» **SOURCE DATA**:
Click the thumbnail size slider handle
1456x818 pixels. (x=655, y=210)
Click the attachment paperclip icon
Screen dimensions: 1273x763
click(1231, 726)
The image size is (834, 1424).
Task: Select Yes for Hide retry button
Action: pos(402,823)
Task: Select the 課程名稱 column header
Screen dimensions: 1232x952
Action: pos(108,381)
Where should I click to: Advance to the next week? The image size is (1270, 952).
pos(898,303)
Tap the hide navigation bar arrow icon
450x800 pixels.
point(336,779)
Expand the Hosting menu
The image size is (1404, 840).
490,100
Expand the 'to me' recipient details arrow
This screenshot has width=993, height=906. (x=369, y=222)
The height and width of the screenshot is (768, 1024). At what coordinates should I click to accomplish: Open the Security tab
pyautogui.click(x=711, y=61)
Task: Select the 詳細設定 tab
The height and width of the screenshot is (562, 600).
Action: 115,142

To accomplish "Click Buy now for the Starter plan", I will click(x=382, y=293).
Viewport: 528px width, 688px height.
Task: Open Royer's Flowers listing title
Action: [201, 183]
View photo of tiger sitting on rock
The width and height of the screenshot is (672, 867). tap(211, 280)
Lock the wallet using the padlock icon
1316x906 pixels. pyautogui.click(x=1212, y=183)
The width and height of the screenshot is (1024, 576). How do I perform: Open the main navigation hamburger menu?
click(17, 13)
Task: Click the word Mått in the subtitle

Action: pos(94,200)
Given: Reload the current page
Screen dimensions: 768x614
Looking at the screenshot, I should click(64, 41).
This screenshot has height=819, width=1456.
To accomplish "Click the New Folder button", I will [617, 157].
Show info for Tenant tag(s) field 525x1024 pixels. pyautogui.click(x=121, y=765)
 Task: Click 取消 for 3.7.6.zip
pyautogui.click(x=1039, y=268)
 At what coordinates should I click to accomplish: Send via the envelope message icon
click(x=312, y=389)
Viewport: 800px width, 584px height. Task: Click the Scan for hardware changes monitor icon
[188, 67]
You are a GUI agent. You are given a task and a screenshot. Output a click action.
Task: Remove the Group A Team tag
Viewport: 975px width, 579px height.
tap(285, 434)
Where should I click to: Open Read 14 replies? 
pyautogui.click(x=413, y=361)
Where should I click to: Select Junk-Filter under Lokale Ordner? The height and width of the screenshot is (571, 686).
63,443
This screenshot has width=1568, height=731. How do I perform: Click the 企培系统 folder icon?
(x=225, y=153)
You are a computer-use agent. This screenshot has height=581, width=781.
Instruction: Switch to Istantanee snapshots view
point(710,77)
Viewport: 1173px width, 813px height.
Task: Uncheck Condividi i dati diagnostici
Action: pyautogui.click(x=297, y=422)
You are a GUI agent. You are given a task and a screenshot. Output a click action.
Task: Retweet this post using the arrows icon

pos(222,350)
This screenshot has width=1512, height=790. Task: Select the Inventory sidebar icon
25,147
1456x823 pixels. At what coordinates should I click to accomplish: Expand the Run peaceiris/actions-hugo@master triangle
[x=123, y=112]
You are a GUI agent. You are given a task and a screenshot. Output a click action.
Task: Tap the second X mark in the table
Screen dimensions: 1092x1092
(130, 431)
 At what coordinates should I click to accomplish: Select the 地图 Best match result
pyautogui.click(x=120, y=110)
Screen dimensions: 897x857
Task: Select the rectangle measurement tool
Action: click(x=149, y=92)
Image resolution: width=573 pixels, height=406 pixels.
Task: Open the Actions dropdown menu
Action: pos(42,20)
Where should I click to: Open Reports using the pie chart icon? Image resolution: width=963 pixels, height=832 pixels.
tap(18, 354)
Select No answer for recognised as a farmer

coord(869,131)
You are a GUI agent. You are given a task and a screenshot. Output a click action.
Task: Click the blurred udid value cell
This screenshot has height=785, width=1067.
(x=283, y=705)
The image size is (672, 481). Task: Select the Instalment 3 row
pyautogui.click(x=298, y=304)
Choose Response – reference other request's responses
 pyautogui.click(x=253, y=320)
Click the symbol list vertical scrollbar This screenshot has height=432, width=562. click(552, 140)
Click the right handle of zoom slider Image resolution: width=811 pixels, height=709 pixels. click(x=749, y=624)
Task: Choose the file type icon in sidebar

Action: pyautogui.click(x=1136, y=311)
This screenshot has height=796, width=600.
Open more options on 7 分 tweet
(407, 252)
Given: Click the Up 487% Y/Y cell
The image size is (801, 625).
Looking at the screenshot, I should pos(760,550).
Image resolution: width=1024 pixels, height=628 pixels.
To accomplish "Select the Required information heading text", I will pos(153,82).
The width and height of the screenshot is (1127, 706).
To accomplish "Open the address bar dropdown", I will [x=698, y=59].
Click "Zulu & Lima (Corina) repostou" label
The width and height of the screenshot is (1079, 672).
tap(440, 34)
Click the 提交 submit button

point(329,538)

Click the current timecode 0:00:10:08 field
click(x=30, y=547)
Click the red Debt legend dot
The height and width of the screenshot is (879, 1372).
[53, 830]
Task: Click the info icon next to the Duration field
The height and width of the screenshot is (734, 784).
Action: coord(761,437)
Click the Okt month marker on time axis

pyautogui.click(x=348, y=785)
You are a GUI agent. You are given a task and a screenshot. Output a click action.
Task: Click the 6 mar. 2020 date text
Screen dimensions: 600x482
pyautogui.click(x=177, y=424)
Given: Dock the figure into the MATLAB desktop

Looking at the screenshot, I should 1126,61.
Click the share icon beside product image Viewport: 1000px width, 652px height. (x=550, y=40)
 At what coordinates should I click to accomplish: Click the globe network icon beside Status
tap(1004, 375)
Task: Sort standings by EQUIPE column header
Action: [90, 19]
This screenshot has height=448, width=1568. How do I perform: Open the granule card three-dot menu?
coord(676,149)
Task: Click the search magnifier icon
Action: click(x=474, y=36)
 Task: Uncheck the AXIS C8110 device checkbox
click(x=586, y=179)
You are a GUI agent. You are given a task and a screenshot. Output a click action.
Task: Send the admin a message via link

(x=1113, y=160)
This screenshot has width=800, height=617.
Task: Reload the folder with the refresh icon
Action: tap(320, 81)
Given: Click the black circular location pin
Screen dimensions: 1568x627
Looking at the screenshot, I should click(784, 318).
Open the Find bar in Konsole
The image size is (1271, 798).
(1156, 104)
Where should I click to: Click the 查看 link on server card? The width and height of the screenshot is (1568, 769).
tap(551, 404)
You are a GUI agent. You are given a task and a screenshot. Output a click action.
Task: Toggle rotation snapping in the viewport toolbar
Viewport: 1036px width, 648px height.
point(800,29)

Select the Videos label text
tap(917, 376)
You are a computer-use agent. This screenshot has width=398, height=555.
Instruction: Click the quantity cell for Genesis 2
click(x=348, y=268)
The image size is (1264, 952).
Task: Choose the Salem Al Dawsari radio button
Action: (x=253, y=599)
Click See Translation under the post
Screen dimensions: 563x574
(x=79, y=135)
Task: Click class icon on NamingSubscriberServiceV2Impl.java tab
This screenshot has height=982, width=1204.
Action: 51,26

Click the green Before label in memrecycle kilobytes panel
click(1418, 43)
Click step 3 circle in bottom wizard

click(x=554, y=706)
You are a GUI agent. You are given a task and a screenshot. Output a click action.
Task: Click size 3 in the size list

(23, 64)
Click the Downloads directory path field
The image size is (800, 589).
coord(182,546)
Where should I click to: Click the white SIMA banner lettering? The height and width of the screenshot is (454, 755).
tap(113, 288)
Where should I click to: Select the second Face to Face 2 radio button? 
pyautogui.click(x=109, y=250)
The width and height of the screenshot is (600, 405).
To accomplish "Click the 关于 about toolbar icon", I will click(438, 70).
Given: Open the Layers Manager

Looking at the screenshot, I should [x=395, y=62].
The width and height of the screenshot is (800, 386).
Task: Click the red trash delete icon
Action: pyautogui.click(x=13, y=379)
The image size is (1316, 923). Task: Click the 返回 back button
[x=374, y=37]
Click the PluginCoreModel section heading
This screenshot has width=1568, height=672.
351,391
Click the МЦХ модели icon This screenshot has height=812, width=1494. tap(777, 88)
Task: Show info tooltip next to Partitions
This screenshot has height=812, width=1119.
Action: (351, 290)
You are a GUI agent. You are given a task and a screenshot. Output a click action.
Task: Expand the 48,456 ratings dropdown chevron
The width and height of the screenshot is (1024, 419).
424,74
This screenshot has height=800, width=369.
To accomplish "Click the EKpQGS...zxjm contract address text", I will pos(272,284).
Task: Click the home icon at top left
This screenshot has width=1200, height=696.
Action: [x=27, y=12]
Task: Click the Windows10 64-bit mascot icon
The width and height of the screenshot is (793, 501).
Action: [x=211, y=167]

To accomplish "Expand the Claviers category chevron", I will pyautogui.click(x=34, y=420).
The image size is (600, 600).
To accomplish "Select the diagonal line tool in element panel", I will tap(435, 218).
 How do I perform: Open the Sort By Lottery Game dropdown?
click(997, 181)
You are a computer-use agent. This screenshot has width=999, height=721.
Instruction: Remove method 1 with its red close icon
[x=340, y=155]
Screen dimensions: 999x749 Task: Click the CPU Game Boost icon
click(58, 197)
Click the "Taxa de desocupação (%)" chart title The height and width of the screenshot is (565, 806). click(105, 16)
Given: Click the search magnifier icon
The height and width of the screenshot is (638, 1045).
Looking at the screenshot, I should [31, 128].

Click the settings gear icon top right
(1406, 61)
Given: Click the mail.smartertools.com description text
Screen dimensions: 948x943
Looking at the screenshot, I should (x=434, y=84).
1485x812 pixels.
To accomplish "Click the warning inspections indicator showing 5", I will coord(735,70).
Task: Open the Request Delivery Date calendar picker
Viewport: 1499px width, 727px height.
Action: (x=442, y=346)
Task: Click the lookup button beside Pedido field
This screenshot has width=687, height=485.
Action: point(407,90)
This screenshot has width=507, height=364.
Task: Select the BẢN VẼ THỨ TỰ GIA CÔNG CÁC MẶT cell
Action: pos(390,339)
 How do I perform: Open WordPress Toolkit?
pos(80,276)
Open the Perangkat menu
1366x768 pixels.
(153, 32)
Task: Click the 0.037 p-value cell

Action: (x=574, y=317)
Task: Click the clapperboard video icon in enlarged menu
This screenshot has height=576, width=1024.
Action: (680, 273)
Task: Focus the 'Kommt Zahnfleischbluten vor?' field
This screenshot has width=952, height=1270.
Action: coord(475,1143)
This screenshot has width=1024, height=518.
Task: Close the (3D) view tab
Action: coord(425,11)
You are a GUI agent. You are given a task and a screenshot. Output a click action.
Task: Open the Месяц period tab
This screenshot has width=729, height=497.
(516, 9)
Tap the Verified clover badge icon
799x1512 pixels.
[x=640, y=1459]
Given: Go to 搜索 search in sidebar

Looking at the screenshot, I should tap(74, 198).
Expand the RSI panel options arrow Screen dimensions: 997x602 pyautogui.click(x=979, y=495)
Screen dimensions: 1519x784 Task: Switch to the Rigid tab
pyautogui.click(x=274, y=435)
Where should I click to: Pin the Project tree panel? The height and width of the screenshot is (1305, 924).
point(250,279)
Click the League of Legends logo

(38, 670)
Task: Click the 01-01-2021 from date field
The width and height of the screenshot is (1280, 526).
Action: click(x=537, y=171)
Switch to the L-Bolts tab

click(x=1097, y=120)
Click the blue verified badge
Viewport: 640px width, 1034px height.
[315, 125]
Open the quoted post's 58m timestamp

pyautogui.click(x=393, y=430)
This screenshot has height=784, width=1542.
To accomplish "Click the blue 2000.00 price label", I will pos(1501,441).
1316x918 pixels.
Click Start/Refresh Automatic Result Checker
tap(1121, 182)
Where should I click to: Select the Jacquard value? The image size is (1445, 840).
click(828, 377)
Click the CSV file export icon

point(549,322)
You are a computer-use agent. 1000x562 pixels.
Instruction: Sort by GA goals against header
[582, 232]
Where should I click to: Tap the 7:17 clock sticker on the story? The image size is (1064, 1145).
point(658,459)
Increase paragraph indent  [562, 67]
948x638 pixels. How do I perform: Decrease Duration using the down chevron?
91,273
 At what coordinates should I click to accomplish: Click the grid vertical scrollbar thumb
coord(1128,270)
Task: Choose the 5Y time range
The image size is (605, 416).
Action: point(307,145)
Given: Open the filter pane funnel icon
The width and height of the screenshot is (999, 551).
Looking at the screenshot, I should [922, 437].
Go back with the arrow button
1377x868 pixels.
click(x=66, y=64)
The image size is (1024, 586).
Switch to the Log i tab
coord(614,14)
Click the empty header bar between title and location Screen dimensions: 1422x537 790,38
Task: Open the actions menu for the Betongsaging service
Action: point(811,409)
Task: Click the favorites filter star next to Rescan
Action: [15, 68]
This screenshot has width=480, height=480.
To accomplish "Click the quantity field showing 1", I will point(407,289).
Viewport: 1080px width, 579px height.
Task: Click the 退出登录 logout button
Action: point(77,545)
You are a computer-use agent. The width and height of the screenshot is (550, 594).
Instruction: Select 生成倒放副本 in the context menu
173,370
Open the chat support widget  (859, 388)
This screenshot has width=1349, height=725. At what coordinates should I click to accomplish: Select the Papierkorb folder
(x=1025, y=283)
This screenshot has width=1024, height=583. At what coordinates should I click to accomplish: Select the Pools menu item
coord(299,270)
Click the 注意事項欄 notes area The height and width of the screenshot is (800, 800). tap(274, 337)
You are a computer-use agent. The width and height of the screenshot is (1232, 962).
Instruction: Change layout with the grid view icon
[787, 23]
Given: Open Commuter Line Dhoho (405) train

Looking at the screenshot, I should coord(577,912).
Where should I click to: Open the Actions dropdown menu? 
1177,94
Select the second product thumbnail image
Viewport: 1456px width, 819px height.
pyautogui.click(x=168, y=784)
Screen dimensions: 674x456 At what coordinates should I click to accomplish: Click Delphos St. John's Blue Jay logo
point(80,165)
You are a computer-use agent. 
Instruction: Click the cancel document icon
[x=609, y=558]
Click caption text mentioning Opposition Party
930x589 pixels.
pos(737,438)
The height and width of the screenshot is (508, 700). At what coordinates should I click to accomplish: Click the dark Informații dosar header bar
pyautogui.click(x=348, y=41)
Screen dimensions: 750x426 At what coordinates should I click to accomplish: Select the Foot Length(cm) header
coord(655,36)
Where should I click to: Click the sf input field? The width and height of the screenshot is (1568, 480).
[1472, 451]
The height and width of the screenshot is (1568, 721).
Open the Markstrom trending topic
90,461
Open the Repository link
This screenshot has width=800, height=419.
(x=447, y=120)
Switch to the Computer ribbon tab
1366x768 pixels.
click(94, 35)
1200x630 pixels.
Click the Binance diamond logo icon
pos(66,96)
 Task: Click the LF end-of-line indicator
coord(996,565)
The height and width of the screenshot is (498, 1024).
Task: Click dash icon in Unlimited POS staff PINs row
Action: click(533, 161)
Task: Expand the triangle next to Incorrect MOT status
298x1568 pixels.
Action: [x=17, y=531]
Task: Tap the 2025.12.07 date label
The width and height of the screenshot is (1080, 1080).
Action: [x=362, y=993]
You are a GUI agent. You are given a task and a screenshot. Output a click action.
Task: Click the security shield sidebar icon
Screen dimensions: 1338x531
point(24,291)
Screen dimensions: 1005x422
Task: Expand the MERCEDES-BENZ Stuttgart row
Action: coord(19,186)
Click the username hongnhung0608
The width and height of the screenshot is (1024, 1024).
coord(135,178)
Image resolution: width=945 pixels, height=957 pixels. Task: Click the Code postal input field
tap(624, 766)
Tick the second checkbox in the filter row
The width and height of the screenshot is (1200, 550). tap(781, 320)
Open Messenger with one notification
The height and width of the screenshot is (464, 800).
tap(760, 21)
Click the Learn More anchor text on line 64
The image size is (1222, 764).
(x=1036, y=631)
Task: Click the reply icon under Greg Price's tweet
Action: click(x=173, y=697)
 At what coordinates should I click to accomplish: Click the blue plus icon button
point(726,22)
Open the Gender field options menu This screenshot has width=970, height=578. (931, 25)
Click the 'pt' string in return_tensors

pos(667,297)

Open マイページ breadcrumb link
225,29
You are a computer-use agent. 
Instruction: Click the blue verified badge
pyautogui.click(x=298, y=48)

» **WHAT NEEDS TO BE DONE**: Given the data above, which lines hold the string "toolbar"? Return them.

» **YOUR RESPONSE**:
Task: Toggle rotation snapping in the viewport toolbar
To accomplish "Click the 关于 about toolbar icon", I will click(438, 70).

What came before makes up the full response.